Give the lines below again exactly, starting with the line that holds "[Ostatnio uruchamiane] (1439, 30)" and going on through the line that holds "Practice Management Platform (382, 2345)".

Collected data:
__________________________________________________
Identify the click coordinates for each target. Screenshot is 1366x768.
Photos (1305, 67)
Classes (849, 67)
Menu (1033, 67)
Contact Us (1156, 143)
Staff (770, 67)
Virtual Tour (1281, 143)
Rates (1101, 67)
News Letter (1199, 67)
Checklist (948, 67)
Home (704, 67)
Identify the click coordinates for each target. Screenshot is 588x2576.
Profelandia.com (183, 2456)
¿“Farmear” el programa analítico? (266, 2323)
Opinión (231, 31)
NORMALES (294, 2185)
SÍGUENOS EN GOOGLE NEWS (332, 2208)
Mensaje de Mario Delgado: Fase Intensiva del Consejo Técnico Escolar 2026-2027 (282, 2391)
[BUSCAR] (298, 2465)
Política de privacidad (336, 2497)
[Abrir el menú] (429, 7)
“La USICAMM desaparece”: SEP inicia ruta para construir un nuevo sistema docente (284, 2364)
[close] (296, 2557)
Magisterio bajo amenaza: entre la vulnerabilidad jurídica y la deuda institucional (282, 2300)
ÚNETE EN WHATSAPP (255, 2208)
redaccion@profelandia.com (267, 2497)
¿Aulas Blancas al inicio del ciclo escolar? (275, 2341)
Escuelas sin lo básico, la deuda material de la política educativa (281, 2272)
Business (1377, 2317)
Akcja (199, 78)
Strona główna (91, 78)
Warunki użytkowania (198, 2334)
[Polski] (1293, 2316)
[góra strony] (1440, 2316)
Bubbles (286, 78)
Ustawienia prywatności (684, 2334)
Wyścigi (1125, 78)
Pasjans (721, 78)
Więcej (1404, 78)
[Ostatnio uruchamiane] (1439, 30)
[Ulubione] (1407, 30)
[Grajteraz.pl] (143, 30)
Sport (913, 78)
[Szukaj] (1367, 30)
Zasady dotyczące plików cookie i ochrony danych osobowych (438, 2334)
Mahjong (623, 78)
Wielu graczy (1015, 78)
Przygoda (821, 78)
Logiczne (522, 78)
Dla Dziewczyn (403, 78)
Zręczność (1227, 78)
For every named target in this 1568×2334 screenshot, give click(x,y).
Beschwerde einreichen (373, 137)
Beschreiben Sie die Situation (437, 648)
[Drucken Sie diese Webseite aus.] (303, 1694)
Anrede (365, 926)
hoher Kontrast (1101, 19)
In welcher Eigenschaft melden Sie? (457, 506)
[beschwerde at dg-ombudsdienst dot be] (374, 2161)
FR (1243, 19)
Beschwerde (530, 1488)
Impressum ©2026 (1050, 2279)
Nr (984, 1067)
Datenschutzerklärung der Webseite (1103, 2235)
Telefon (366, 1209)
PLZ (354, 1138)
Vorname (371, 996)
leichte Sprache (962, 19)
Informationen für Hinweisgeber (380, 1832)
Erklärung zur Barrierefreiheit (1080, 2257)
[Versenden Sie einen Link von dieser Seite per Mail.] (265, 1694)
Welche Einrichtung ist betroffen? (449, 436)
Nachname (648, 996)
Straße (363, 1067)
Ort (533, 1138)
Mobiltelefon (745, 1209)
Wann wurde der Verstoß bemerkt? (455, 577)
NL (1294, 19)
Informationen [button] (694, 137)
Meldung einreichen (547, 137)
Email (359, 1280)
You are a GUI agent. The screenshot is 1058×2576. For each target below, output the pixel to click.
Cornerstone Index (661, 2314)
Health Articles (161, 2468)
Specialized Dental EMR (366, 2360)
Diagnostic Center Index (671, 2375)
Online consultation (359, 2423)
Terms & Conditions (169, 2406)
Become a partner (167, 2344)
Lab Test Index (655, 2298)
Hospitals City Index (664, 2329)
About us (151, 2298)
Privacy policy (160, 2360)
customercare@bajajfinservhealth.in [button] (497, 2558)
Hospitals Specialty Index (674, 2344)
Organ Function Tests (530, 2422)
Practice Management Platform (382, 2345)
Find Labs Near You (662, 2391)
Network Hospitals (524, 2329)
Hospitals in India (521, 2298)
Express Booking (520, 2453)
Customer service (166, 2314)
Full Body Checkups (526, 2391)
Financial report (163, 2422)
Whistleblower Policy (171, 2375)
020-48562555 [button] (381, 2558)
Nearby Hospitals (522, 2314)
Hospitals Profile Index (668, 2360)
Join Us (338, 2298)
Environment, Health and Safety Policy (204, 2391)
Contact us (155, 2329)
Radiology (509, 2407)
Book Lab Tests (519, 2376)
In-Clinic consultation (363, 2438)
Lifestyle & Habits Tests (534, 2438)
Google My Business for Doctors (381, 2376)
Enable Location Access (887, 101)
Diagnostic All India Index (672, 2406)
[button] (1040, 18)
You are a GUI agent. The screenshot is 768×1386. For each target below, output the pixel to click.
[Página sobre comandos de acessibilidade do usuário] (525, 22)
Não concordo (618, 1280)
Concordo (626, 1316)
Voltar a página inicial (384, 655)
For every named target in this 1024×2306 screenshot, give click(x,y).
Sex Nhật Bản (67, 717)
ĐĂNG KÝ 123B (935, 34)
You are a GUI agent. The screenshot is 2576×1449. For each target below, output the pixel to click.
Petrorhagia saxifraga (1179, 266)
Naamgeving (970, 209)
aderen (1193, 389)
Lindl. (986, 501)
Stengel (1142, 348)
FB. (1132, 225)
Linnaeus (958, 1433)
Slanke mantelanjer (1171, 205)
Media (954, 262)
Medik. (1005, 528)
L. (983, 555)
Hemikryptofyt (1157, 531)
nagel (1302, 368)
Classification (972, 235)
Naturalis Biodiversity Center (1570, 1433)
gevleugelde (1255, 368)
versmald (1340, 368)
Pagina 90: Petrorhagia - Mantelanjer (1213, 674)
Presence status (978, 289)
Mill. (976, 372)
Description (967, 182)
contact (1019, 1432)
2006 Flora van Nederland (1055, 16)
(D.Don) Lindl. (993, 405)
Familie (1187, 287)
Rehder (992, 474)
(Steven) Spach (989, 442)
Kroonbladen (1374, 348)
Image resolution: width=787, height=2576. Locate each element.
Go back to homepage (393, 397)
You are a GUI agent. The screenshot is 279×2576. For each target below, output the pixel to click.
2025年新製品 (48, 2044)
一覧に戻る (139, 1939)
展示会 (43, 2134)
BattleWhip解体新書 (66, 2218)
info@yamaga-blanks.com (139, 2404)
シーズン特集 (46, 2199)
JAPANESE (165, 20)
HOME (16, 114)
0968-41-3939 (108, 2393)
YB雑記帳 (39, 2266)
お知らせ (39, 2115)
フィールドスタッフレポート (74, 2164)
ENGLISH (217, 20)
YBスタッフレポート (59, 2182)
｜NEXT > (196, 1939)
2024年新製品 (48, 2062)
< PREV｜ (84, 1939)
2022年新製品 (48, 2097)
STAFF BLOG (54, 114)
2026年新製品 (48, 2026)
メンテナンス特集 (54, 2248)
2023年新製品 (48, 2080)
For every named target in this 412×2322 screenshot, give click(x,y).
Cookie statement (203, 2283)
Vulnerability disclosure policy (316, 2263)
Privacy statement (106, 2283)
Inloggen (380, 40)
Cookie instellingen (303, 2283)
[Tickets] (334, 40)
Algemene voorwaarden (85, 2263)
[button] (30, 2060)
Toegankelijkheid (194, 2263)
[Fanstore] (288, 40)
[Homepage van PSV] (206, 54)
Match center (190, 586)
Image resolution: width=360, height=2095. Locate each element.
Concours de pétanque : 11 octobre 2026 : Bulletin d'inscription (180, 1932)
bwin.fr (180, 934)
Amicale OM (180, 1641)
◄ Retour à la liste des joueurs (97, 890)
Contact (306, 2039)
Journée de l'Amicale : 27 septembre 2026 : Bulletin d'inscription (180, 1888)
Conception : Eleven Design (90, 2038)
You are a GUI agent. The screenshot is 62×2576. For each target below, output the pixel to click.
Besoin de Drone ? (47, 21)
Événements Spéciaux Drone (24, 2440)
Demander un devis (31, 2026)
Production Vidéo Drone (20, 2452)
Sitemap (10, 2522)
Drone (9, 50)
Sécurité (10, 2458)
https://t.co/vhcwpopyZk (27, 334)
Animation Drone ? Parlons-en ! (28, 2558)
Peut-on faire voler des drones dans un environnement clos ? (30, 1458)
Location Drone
__________________________________________________
EXERCISE SOLUTION:
[Ostatnio uruchamiane] (1439, 30)
[Ulubione] (1407, 30)
[Grajteraz.pl] (143, 30)
Sport (913, 78)
[Szukaj] (1367, 30)
Zasady dotyczące plików cookie i ochrony danych osobowych (438, 2334)
Mahjong (623, 78)
Wielu graczy (1015, 78)
Przygoda (821, 78)
Logiczne (522, 78)
Dla Dziewczyn (403, 78)
Zręczność (1227, 78)
For every named target in this 1568×2334 screenshot, give click(x,y).
Beschwerde einreichen (373, 137)
Beschreiben Sie die Situation (437, 648)
[Drucken Sie diese Webseite aus.] (303, 1694)
Anrede (365, 926)
hoher Kontrast (1101, 19)
In welcher Eigenschaft melden Sie? (457, 506)
[beschwerde at dg-ombudsdienst dot be] (374, 2161)
FR (1243, 19)
Beschwerde (530, 1488)
Impressum ©2026 (1050, 2279)
Nr (984, 1067)
Datenschutzerklärung der Webseite (1103, 2235)
Telefon (366, 1209)
PLZ (354, 1138)
Vorname (371, 996)
leichte Sprache (962, 19)
Informationen für Hinweisgeber (380, 1832)
Erklärung zur Barrierefreiheit (1080, 2257)
[Versenden Sie einen Link von dieser Seite per Mail.] (265, 1694)
Welche Einrichtung ist betroffen? (449, 436)
Nachname (648, 996)
Straße (363, 1067)
Ort (533, 1138)
Mobiltelefon (745, 1209)
Wann wurde der Verstoß bemerkt? (455, 577)
NL (1294, 19)
Informationen [button] (694, 137)
Meldung einreichen (547, 137)
Email (359, 1280)
You are a GUI agent. The screenshot is 1058×2576. For each target below, output the pixel to click.
Cornerstone Index (661, 2314)
Health Articles (161, 2468)
Specialized Dental EMR (366, 2360)
Diagnostic Center Index (671, 2375)
Online consultation (359, 2423)
Terms & Conditions (169, 2406)
Become a partner (167, 2344)
Lab Test Index (655, 2298)
Hospitals City Index (664, 2329)
About us (151, 2298)
Privacy policy (160, 2360)
customercare@bajajfinservhealth.in [button] (497, 2558)
Hospitals Specialty Index (674, 2344)
Organ Function Tests (530, 2422)
Practice Management Platform (382, 2345)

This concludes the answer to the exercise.